Constant tussle over who will get ultimate control over appointment of judges perists: CJI

Mumbai: Chief Justice of India D Y Chandrachud said here on Friday that there is a constant tussle about who will get ultimate control over appointment of judges even as vacancies arise and appointments are kept pending for a long period of time.

He was speaking at the inauguration of the new premises of the Mumbai bench of the Central Administrative Tribunal (CAT).

CJI Chandrachud said tribunals in the country play a very important role in helping unclog delays in courts and in aiding the overall dispensation of justice.

“One of the objectives of tribunals was to combat and battle the delays faced by our courts and it was hoped that these tribunals, which are untethered by strict rules of evidence and procedure, would help unclog the courts and aid overall in the dispensation of justice,” he said.

However, our tribunals are by and large plagued with problems and then we ask ourselves was it really necessary to constitute so many tribunals, he added.

“Because you do not get judges, when you get judges, vacancies arise which are kept pending for a long period of time…and then there is this constant tussle about who will get ultimate control over appointment of judges,” CJI Chandrachud said.

He said the members of the bar and bench (lawyers and judges) in Maharashtra should not forget the favourable conditions in which they work as opposed to the rest of the country as there is a culture of governance here.

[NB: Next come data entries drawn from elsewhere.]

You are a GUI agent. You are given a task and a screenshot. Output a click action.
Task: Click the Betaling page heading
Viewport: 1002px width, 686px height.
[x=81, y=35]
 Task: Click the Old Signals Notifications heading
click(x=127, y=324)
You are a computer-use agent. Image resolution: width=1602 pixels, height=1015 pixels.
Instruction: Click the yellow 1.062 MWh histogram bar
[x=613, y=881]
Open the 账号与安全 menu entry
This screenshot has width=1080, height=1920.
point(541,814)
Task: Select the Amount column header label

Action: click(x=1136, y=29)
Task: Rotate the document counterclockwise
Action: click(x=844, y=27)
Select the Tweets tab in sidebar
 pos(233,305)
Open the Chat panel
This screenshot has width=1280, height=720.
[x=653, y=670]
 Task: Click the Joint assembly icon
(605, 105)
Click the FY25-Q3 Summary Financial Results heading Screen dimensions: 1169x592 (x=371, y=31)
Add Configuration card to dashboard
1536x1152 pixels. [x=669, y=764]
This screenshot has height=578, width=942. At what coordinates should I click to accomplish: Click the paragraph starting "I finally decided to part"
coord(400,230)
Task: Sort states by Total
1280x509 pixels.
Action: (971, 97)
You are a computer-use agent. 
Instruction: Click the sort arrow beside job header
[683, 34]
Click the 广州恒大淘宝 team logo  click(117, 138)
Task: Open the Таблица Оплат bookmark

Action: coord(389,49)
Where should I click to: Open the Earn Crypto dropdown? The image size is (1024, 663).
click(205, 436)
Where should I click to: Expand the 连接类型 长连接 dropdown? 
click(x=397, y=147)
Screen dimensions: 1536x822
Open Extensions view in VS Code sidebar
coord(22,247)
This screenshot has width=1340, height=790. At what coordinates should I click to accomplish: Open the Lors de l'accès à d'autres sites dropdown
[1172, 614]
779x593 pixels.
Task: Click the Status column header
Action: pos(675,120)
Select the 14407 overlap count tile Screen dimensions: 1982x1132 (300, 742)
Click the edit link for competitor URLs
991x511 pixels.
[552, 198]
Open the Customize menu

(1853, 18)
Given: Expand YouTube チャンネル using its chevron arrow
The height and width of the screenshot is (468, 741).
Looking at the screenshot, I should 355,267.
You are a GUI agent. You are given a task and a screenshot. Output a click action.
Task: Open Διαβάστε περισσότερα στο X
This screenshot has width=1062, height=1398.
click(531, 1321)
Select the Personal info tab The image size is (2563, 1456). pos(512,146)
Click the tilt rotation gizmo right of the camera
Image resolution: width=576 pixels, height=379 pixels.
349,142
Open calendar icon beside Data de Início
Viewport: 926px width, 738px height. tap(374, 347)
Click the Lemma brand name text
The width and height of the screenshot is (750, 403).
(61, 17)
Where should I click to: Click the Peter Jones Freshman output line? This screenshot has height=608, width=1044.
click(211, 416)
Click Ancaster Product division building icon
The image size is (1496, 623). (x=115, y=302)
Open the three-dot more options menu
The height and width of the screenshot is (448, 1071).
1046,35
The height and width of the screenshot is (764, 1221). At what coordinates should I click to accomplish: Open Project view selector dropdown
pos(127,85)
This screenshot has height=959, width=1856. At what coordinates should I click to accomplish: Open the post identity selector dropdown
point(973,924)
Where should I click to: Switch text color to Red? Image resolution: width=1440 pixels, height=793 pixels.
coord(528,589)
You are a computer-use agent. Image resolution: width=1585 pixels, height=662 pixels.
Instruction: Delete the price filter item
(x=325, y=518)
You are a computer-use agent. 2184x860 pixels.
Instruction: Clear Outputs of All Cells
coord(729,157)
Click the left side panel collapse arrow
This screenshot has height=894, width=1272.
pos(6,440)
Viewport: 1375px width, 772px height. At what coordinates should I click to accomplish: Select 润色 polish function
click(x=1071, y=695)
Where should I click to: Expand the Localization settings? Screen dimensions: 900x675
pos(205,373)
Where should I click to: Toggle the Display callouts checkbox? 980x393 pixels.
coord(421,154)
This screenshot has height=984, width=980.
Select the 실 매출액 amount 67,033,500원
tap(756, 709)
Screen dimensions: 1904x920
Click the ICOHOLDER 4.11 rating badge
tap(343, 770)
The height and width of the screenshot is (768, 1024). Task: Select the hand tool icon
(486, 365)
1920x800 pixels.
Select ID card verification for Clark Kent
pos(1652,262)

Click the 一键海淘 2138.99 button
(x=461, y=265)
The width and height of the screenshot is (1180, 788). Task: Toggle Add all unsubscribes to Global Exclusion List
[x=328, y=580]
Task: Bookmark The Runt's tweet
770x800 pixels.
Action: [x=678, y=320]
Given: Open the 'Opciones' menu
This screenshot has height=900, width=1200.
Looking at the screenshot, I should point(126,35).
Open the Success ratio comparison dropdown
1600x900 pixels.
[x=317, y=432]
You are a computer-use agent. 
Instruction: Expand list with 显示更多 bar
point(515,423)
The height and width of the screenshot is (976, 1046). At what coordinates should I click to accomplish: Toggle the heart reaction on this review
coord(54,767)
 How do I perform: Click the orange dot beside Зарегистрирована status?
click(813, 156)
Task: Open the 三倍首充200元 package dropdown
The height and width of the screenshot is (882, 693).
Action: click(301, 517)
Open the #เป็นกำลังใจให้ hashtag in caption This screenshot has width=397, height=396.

“There is a culture of governance where the government successfully has left the judiciary alone. They do not tinker with the work the judges do. They accept outcomes that are favourable…they accept outcomes that are unfavourable because that is the culture of Maharashtra,” CJI Chandrachud said.

He added that any Mumbaikar would testify to the troubles of securing a space in Mumbai.

“Very often we forget the importance of the work that the government does in aiding and supporting the judicial infrastructure,” he said.

The CJI also emphasised the need to make courtrooms more accessible to differently-abled persons.

He added that technology cannot become the sole medium to access justice, and physical access to courts can never be understated and hence must be constantly improved.

Our infrastructural advances must be guided by the objective of accommodating people with diverse needs from diverse segments of our society, the CJI said.

“A well-maintained and accessible infrastructure can enhance the public’s confidence in the state’s ability to meet not only their legal needs but also account for their comfort as they navigate through the complexities of these daunting legal journeys,” he added.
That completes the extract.